Liberals also say and do stupid shit

There are places that have started handing out the biodegradable cardboard straws. Other places have just gone to lids with the cutout.

The “reusable straw” thing is just dumb. Maybe, just maybe, women might carry one in their purse, but I can’t think of many dudes that will shove one in their pocket.

In Starbuck’s case many of their drinks just don’t “work” without a straw so they must feel particularly threatened by the ban.

I’ll all for protecting the environment and shit, but taking away my straws is going too fucking far. That shit might get me to vote Republican.

So was this straw thing actually proposed by the only republican in Seattle who knew that the libtards there would go for it, effectively killing the business of that evil Christmas hating Starbucks?

They’re not taking away your straws, you get to keep the One True Straw for all eternity!

This is the future that liberals want.
https://www.amazon.com/dp/B01L8OS5WG/_encoding=UTF8?coliid=I28H2AS4YDRSQP&colid=24LDMW1B2EQ4E

My wife got one of those straws from Starbucks last week. It wasn’t thick plastic. It was a compostable straw that stayed perfectly durable for over an hour and then started to disintegrate long after she was done using it.

Sounds like one of those corn straws.

I’ve used corn plastics before and they weren’t any different than regular plastics. They said they were more biodegradable but they never “started to disintegrate”. I wonder if they’ve gotten better.

Here, I found info:

Across Microsoft’s campuses we’ve had exclusively compostable forks / spoons / knives / to-go containers for 7-8 years now. There have been a few different generations of them.

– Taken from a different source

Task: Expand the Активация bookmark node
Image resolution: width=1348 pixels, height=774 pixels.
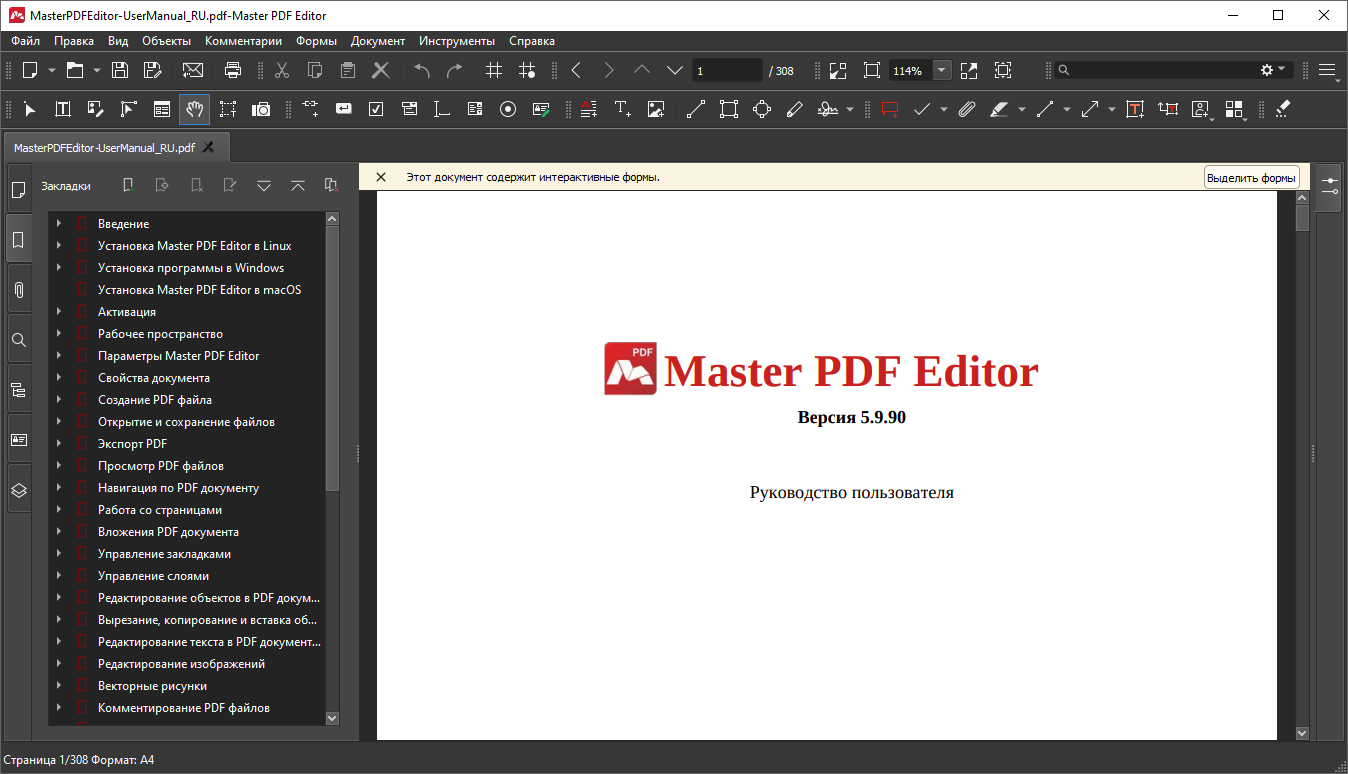Action: click(59, 312)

The first were way too “soft” - you could literally chew into the fork itself without much effort, and spoons would melt if you let them sit in soup. But by the 2nd and 3rd iteration they work identically to plastic ware, and they’re great now. Hopefully they’re really as compostable as they claim!

Weird. The one I got was definitely not biodegradable and the barista clearly said “reusable” - twice, in fact, because I asked him what it was. I wonder if some Starbucks are making do with what they have before they get their cardboard/corn straws?

You could say that was… the last straw.

Recently I reached into my deep desk drawer spot for a plastic bag and found a pile of flakes. I dont remember seeing decomposing plastics in action until then.

That was skin.

:) 345

My daughter is majoring in environmental science, and the straw thing has always been a big issue with her.

Basically everyone reckons that since they are plastic, they can be recycled… and they can, it’s just polypropylene after all… BUT small pieces of plastic are typically sorted out of the system on their way through the conveyor belt (anything smaller than a fist falls through holes), and of course the last-ditch electromagnet won’t pull it out into the ferric metals bin, so it goes off to the landfill even if you carefully take your time and try and recycle it.

The real problem with straws is similar to the problem with plastic bags: they simply end up as pieces of pollution outside a landfill more than other plastic items. Most beach communities will tell you straight up that straws and plastic bottle caps are the two biggest offenders in terms of ocean refuse. They’re easy to lose, they blend in with the grass, they sink into the sand, whatever. Then they get into the ocean and degrade into the micro-pellets that can poison the sea life… assuming that some dumb sea turtle doesn’t think it’s a floating blade of grass and try and chow down on it.

For me the big issue with straws is just that they are useless waste. I personally don’t ever use a straw for anything that isn’t extremely viscous (like a milk shake), so practically any time I am issued one (at the drive-through, in my water glass at a resteraunt) it’s just… a waste since I take it out of the glass. Even when a resteraunt give you a straw in the little paper cover, they’re NOT going to re-use that thing if I leave it on the table; that would be unsanitary. So they chuck it, unused. So it’s oil that was taken out of the ground, refined, extruded, packaged, and transported (all using more petrochemicals) so that someone could throw it away without it doing a damned bit of good for anybody.

My daughter’s big crusade (and it is a true crusade for her, she’s very passionate about it) is not to ban straws, but to have the local resteraunts change their policies about issuing them. She just wants the wait staff to ASK the customers if they want straws or not rather than to issue them automatically. So far she’s been pretty successful, at least with the higher-end places in her college town.

I’m concerned about the plastic we can’t see, the microbeads being washed downstream into the oceanic food chain, and the new find, where 80% of all potable water on the planet contains plastic microfibres whose lifecycle is man made textiles > clothes > machine washing/drying > air > clouds > rain

And the other side of that coin in many ways:

https://twitter.com/donmoyn/status/910861127910817792


I am a staunch supporter of rape victims and punishing rapists to the greatest extent possible, but we cannot void the rights of people accused of heinous crimes. The severity of a crime does not change whether someone committed it.